INSTRUCTIONS FOR THE TASK:
Reproduce verbatim the section of the article below on the anti-fracking protest appeal that begins at the words "After a hearing" and ends after the words "burst into song.".

PASSAGE GIVEN:
########

Appeal court judges have quashed jail sentences against three men imprisoned for taking part in an anti fracking protest outside Cuadrilla’s shale gas site.

After a hearing this morning, the judges said the sentences were “manifestly excessive.”

The three men, who were appearing by video link from Preston Prison, raised their arms and cheered. People in the public gallery burst into song.

Three weeks ago, soil scientist Simon Roscoe Blevins, 26, and piano restorer Richard Roberts, 36, were jailed for 16 months. Teacher Rich Loizou, 31, was jailed for 15 months. They are thought to be the first campaigners to be sent to prison in the UK for taking part in an anti-fracking protest.

They had been convicted of public nuisance after a protest lasting a total of 99 hours outside Cuadrilla’s shale gas site near Blackpool. The protest, in July 2017, involved the men and another campaigner, climbing onto the cabs of lorries delivering to the site at Preston New Road.

########

RECORDS:
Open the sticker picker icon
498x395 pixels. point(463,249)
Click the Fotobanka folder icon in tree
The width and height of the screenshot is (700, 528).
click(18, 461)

########

OUTPUT FOR THIS EXERCISE:
After a hearing this morning, the judges said the sentences were “manifestly excessive.”

The three men, who were appearing by video link from Preston Prison, raised their arms and cheered. People in the public gallery burst into song.